Can I assume that this illness is behind me? I've met many other people who have had VF, but not one who didn't receive some kind of antifungal. I have also read that VF can reappear years down the road. Does not having had treatment with antifungals have any influence on a recurrence?
A: The fungus Coccidioides is the cause of Valley fever. Coccidiomycosis, the disease caused by this fungus, is very different when it infects a young and healthy person like yourself from an infection in a person with immune system disease. You had pretty classic symptoms of Valley fever (the name for the infection in otherwise healthy people), and your body was able to overcome the infection with no treatment.
Two studies have looked at whether treatment improves symptoms faster or prevents recurrence. There was no difference between treated and untreated groups in symptoms, and no patients had recurrence of disease in the untreated group. You can be reassured that the illness is behind you.

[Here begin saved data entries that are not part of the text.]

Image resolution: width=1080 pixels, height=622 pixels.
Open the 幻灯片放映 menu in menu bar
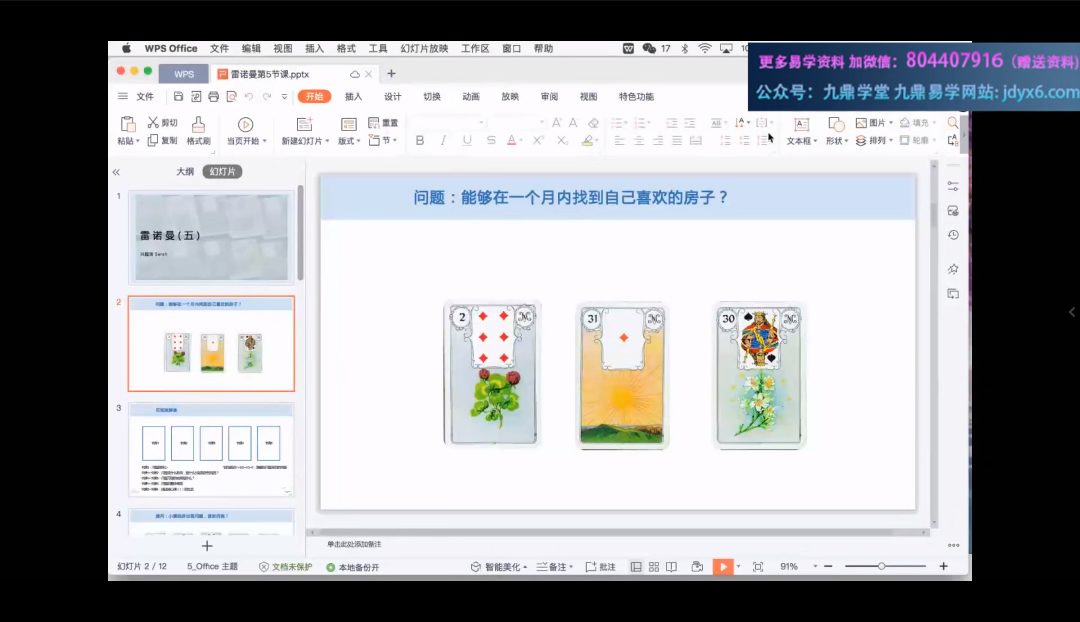pos(424,48)

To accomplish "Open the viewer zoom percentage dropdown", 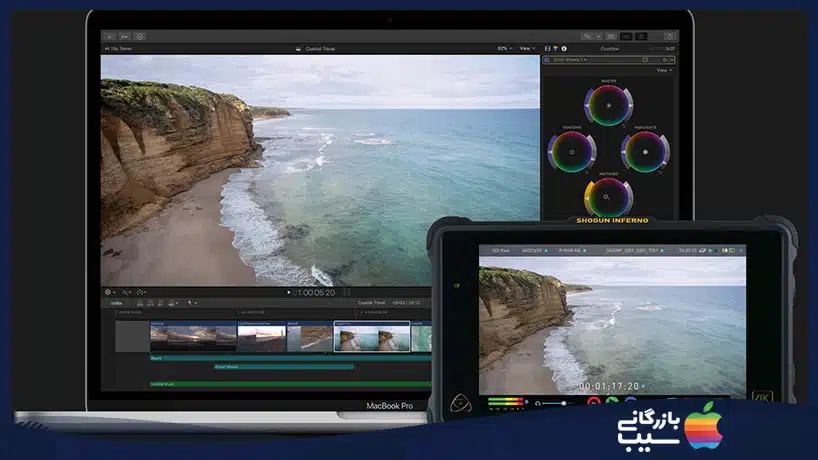I will pyautogui.click(x=505, y=47).
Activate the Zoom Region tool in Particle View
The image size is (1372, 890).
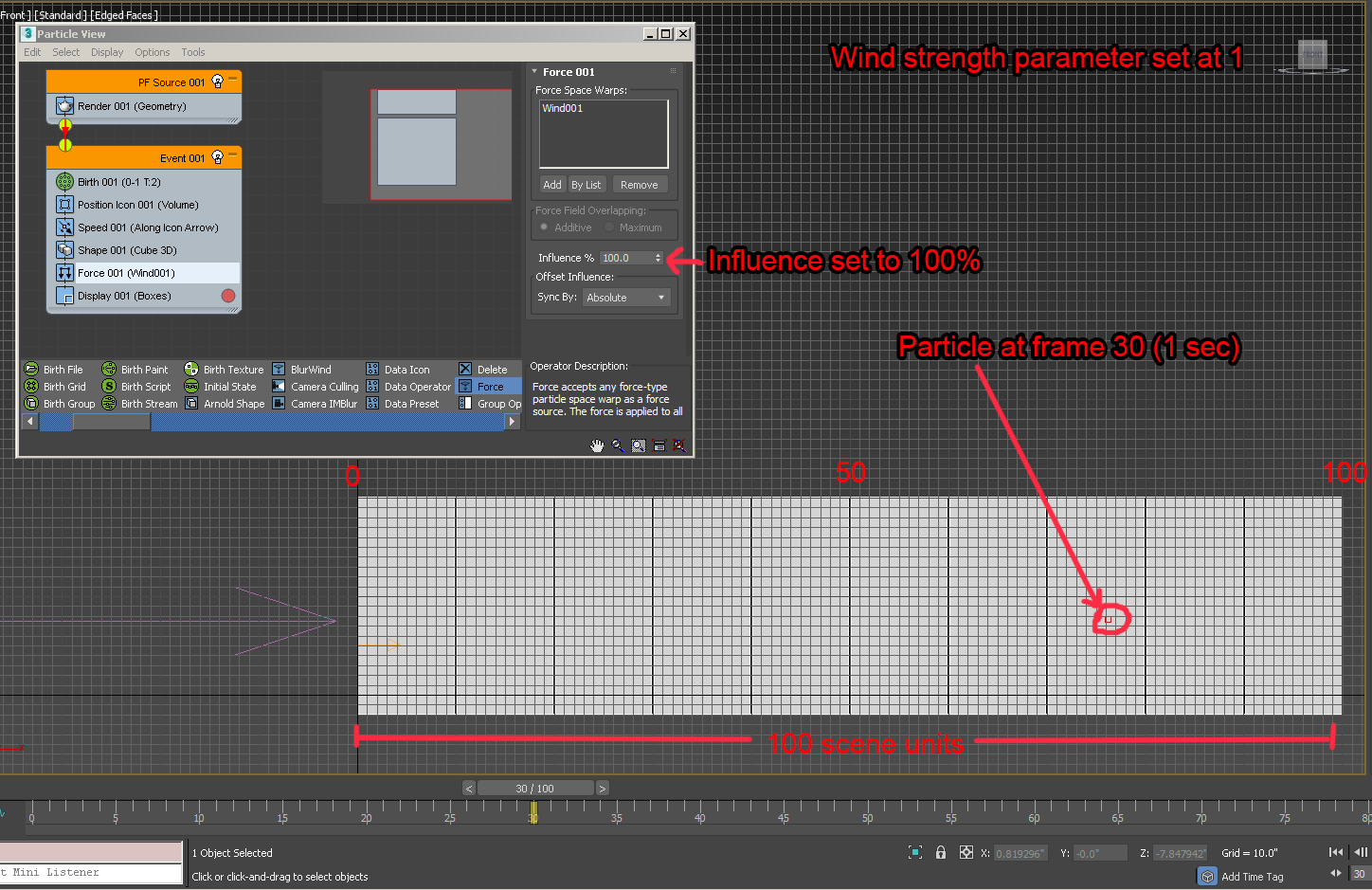[x=638, y=445]
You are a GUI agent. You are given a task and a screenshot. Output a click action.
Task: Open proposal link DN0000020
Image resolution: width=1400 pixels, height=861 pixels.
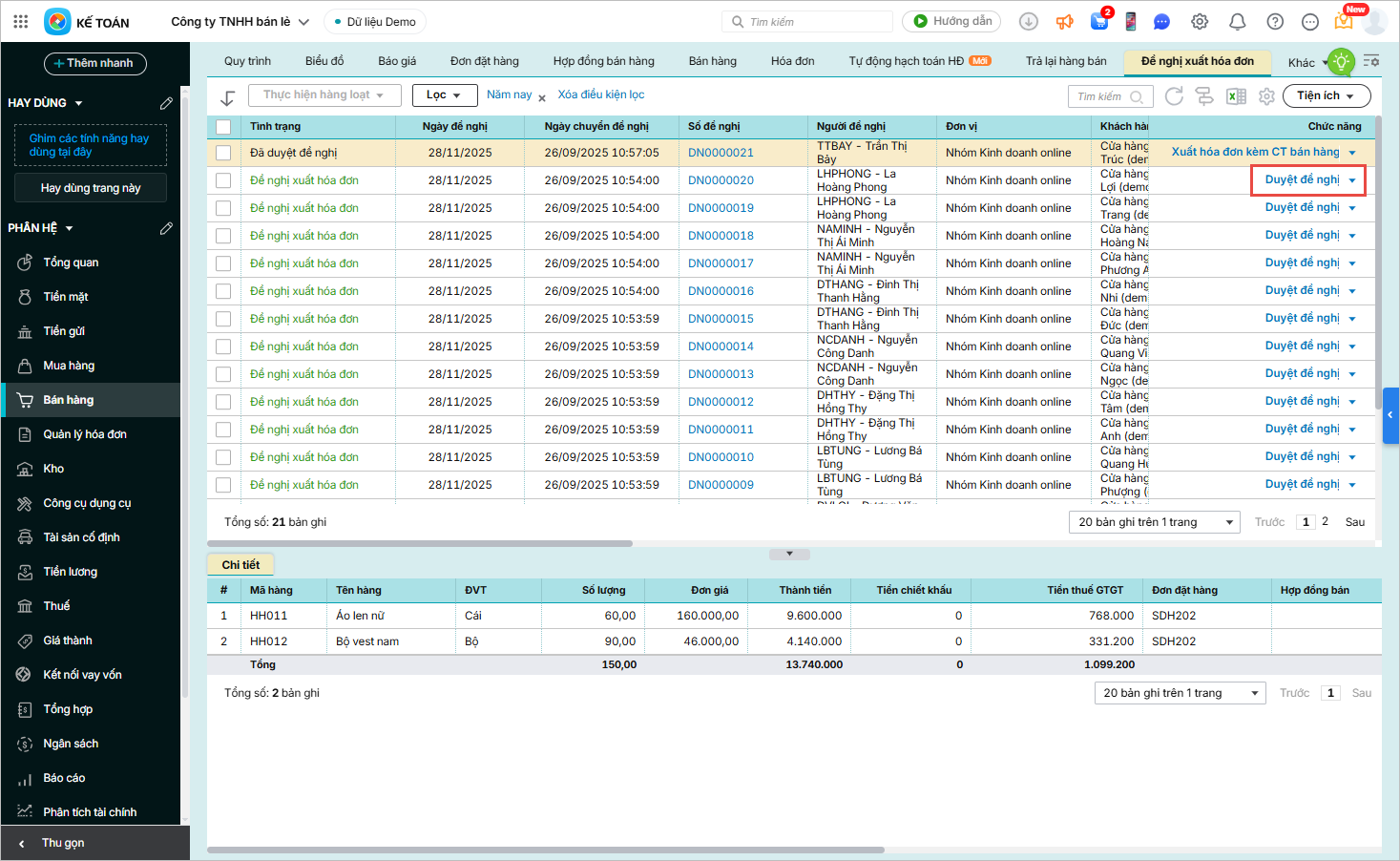click(721, 180)
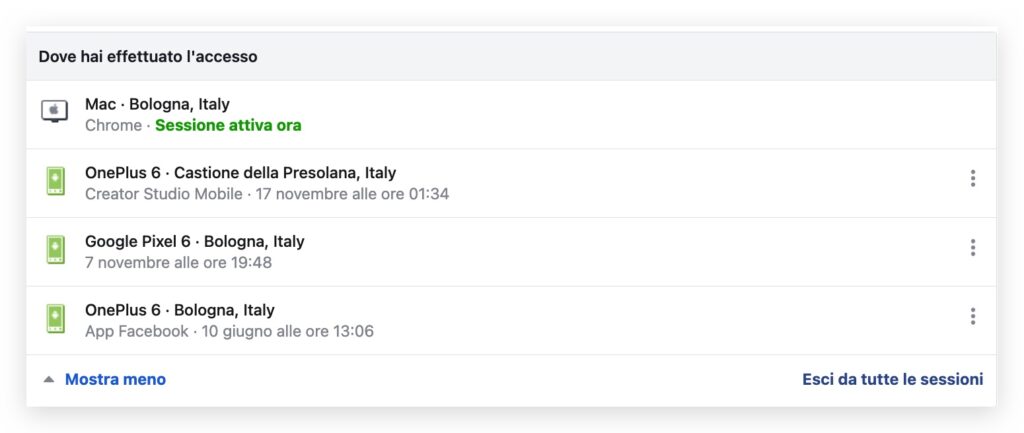The height and width of the screenshot is (433, 1024).
Task: Click the OnePlus 6 Bologna phone icon
Action: (56, 318)
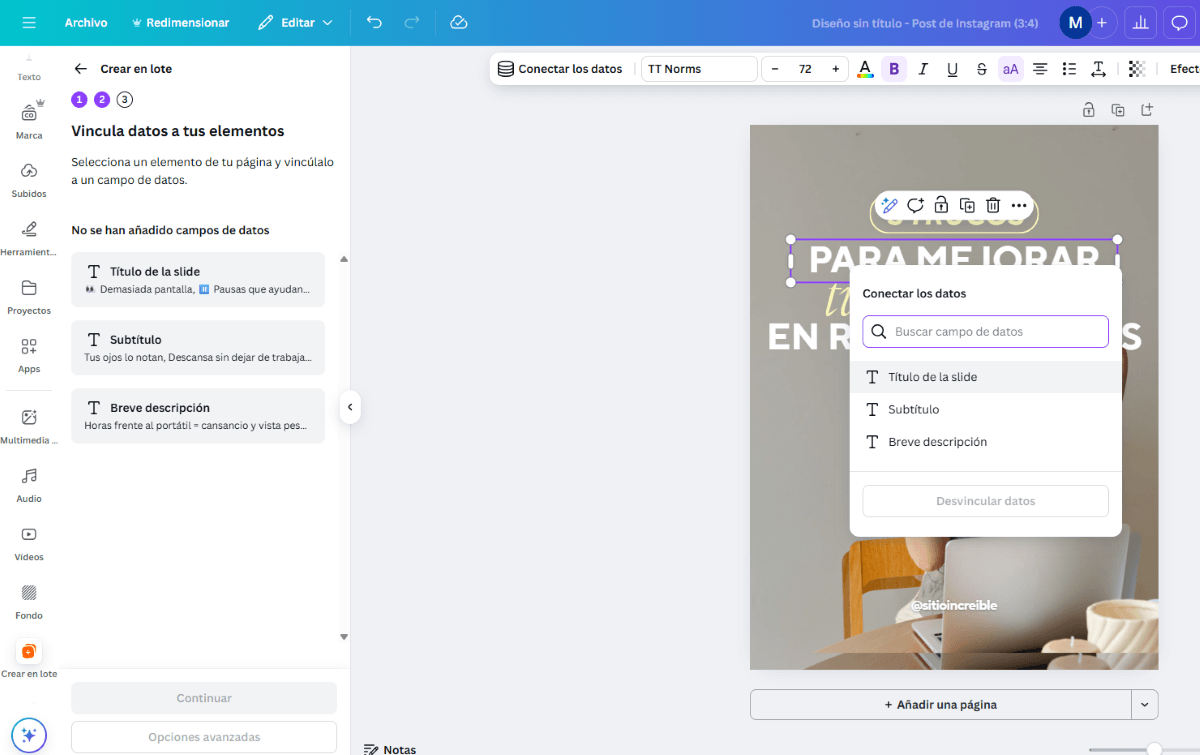Click the duplicate icon in floating toolbar
Image resolution: width=1200 pixels, height=755 pixels.
tap(967, 205)
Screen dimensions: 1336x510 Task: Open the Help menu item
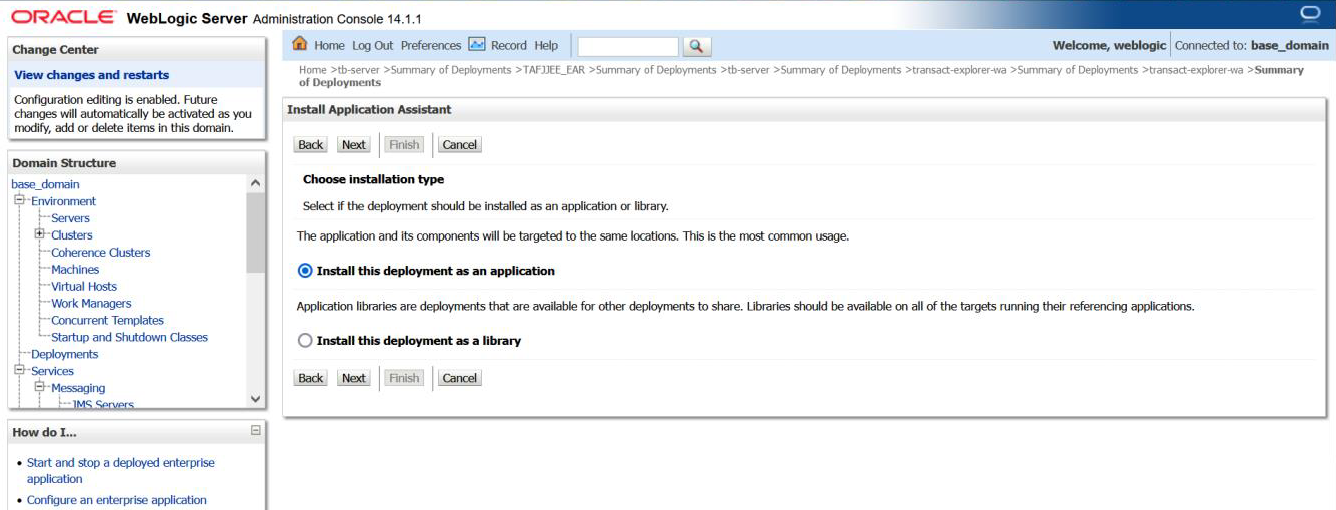click(x=546, y=46)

In people taking medications to suppress the immune system (such as for auto-immune diseases) or have underlying immune system disease (advanced HIV, recent cancer chemotherapy), coccidiomycosis can be much more serious. Pregnant women need treatment as well, even with mild symptoms. Treatment in these cases is with an antifungal medicine, usually for a prolonged time, and I strongly advise treatment by a pulmonary or infectious disease specialist.